Para o setor biofarmacêutico, a pesquisa e o desenvolvimento de medicamentos e vacinas precisam avançar em ritmo acelerado e bem conectados à agenda de sustentabilidade porque a produção de medicamentos envolve recursos naturais, geração de resíduos e consumo de energia. Imprescindível, portanto, minimizar o impacto ambiental, reduzir emissão de gases, controlar o consumo de água e energia.
As práticas sustentáveis, como o uso eficiente de recursos e a redução de desperdícios, levam a melhor resultado operacional e à redução de custos. É exatamente o que demonstram os dados relativos a 2022, reunidos na 4ª edição do Relatório de Sustentabilidade da biofarmacêutica GSK, multinacional britânica que atua no Brasil há 114 anos com investimentos em ciência e tecnologia.
Classificada como biofarmacêutica referência em vacinas e medicamentos nas áreas de oncologia, imunologia, HIV e doenças infecciosas, a companhia fornece medicação para o tratamento de 450 mil pacientes portadores de HIV, em todo Brasil, por meio do Sistema Único de Saúde (SUS).
Metas ambientais
Sediada na Zona Oeste do Rio de Janeiro, a GSK constrói uma jornada no ecossistema regional, colaborando com a comunidade do entorno, visando preservar o meio ambiente e contribuir para a geração de renda. De acordo com a nova edição do Relatório de Sustentabilidade, no ano passado, a companhia manteve o foco na eficiência do consumo de energia, redução da emissão de carbono e do uso de água, além de melhorias no descarte de resíduos e embalagens.

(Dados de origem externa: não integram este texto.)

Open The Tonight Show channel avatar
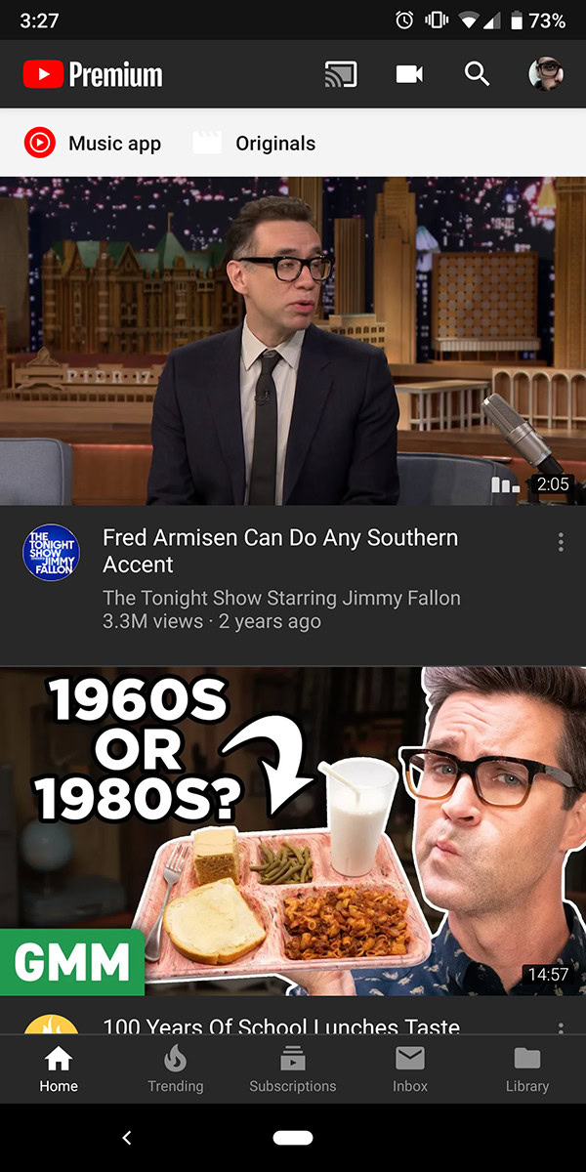586x1172 pixels. tap(51, 553)
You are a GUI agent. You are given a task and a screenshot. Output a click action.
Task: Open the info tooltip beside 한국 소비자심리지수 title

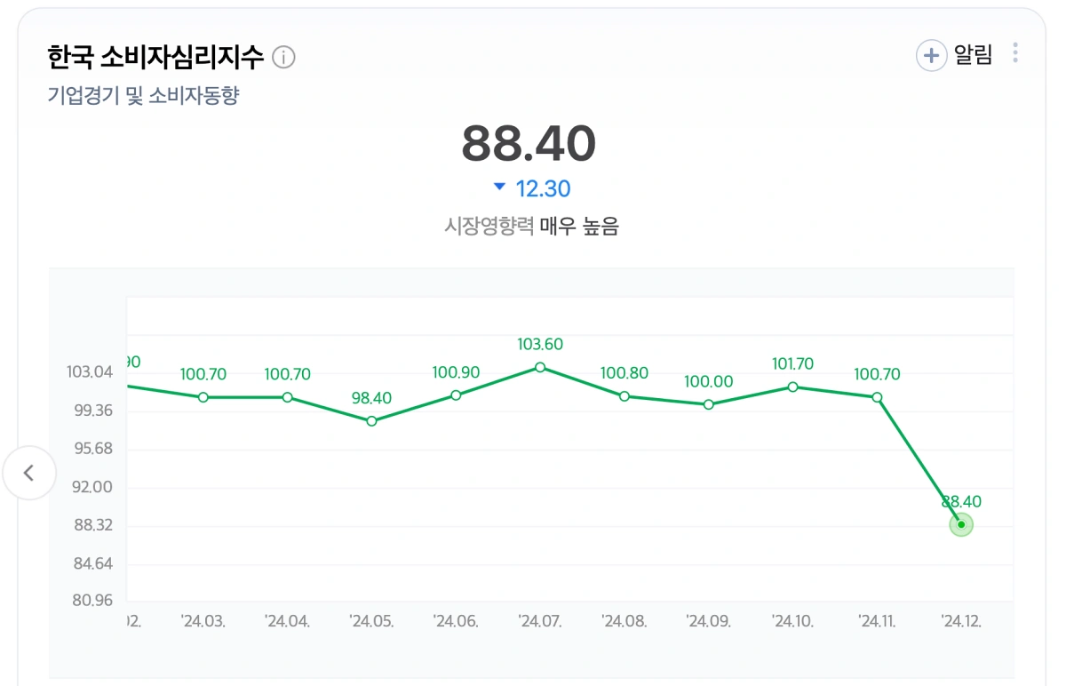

O consumo de 100% da energia elétrica da fábrica, no Rio de Janeiro, é proveniente de fonte limpa e certificada. No Centro de Distribuição, localizado na Baixada Fluminense, não é diferente: 100% da energia elétrica é captada de forma totalmente independente da concessionária que opera na região, iniciativa relevante na busca por eficiência energética e diminuição das emissões de carbono.
Em 2022, a unidade sediada no Brasil alcançou a marca de quase 22 milhões de litros de água reutilizados. Com isso, totalizou 68 milhões de litros (o equivalente a 27 piscinas olímpicas) desde 2019, quando colocou em operação o sistema de reuso. Hoje, atua no aprimoramento desse mecanismo para aumentar a geração de água reutilizável.
“Estamos comprometidos em evoluir nas práticas ESG. Nosso planejamento fixa ações para mitigar os impactos ao meio ambiente, assim como buscamos ser transparentes em processos de governança e valorizamos ações de responsabilidade social e de estímulo aos nossos colaboradores”, destaca o presidente da GSK Brasil, André Vivan. “Na GSK, vivemos todos os dias o nosso propósito de unir ciência, tecnologia e talento, para vencer doenças, as oncológicas, por exemplo, cada vez mais frequentes, assinala o executivo.
A companhia investe no desenvolvimento e aquisição de moléculas para o tratamento de doenças onco-hematológicas, área em que planeja entregar aos pacientes maior resolutividade. Nessa jornada, enquanto produz medicamentos e vacinas contra gripe, pneumonia, sarampo, hepatite e meningite, entre outras, distribuídas por meio do Programa Nacional de Imunizações, a GSK cumpre uma pauta ajustada às mais rígidas regulamentações ambientais, o que favorece a conquista de mercados internacionais e a expansão dos negócios. De olho em parâmetros da economia verde, melhor atende às exigências do mercado, incluindo os investidores.
* Lenilde Pacheco é jornalista especializada em Meio Ambiente e Desenvolvimento Sustentável.